The net wealth of Irish households fell by almost €50 billion during 2007, equivalent to an average loss of €32,600 for every household in the country, according to research published by the bank in the bulletin.
The decline in household wealth last year reflected falling house prices, a slump in share and pension values and increased household borrowings.
Household wealth is set to contract further this year. "Housing and equity markets have weakened further in 2008 and this will inevitably lead to a further deterioration in household net worth," the bank's researchers conclude.
The bank has cut its forecast for economic growth this year to 0.3 per cent. As recently as last March it was projecting a growth rate of 1.9 per cent in real gross national product for 2008.
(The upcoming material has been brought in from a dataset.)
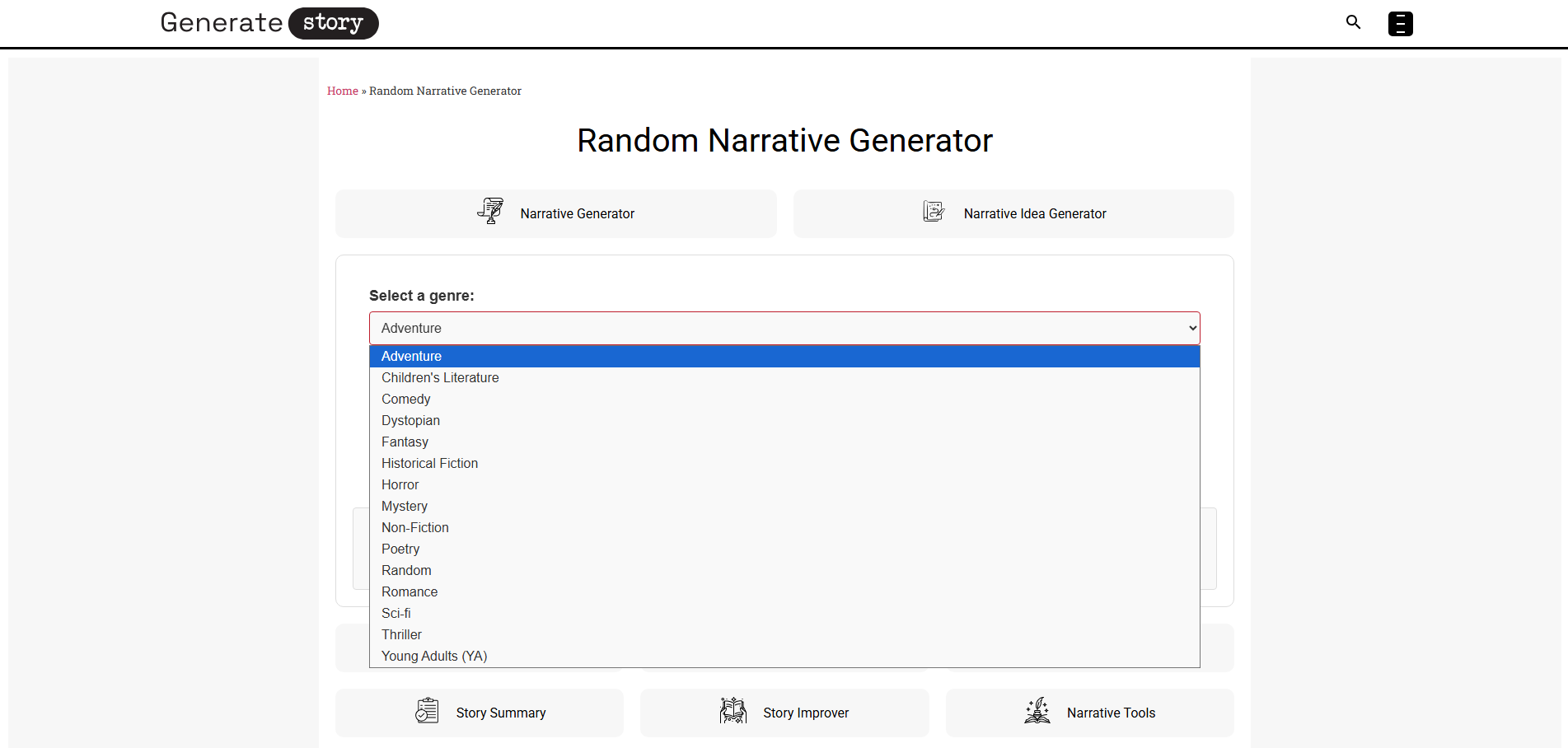The height and width of the screenshot is (748, 1568).
Task: Click the search magnifier icon
Action: (1353, 22)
Moreover, the prospects of a robust growth-rebound during 2009 are fast disappearing. The bank now foresees growth of 1.8 per cent next year compared to the 3.2 per cent it envisaged for 2009, just over three months ago. These revisions reflect the speed of the downturn in economic activity in recent months.
However, while growth is faltering, inflation is accelerating. The bank is now projecting that consumer prices will increase by 4.5 per cent this year, a substantial increase on the 3.2 per cent inflation rate it was forecasting last March.
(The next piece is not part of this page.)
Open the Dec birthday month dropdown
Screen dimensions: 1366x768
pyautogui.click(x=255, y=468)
The upward revision to this year's rate reflects the fact that the rises in oil and commodity prices have been steeper and more prolonged than previously anticipated.
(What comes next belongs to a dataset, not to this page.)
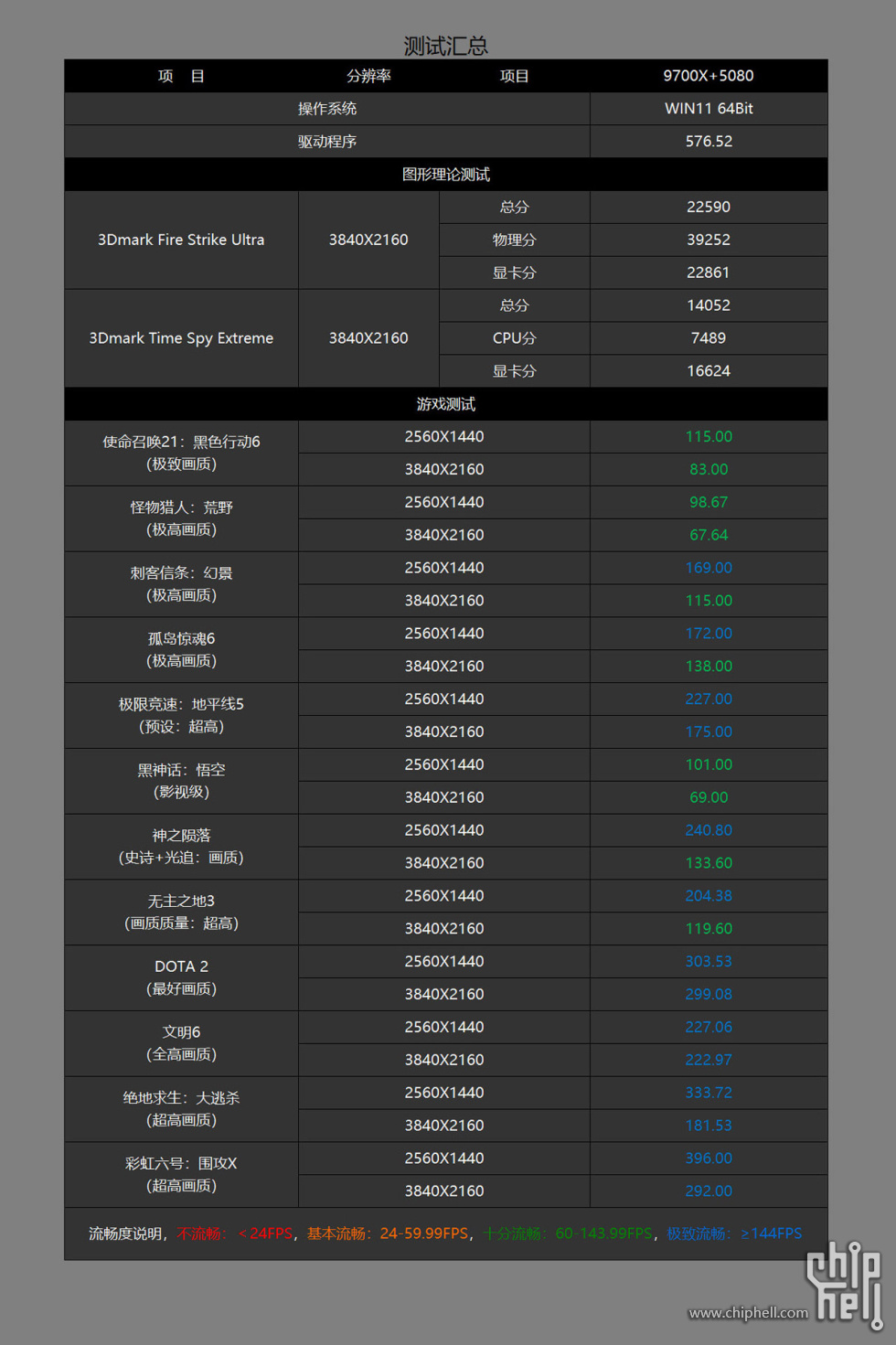Screen dimensions: 896x1345
Task: Select the 3Dmark Fire Strike Ultra cell
Action: tap(181, 240)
The bank has also doubled its forecast for consumer price inflation in 2009, from 1.6 per cent to 3.2 per cent. It attributes, in large part, the quickening pace of inflation next year to market expectations of higher interest rates since it prepared its last set of economic forecasts in the spring.
Excluding mortgage interest, the bank has revised upwards its forecast for underlying inflation from 2.9 per cent to 3.5 per cent this year and from 2.2 per cent to 2.5 per cent in 2009.
On these figures, employee pay will fail to keep pace with price rises this year while only matching them in 2009. The data also forecasts that, outside farming, employee pay will rise by 3.9 per cent this year, some way short of the 4.5 per cent forecast for consumer price inflation.
In 2009, the research also anticipates that pay and prices will advance by 3.2 per cent.The forecasts signal that Ireland's prolonged employment boom is over.
The performance of the domestic economy continues to be dragged down by the collapse of construction activity. New house completions are forecast to fall from 78,000 in 2007 to 45,000 this year with a further decline to 35,000 units anticipated in 2009. As a result, the volume of building and construction investment is forecast to fall by 17.4 per cent this year and by a further 6.1 per cent in 2009.
With price rises outpacing pay increases, unemployment rising, employment virtually static and consumer sentiment turning sour, the bank has cut its forecast for real consumer spending growth to 2 per cent this year from 3.4 per cent in its last bulletin.
The effect of a worsening construction downturn and an anticipated further weakening in consumer spending have now caused the Central Bank to project a fall of 1.4 per cent in the volume of domestic spending in 2008.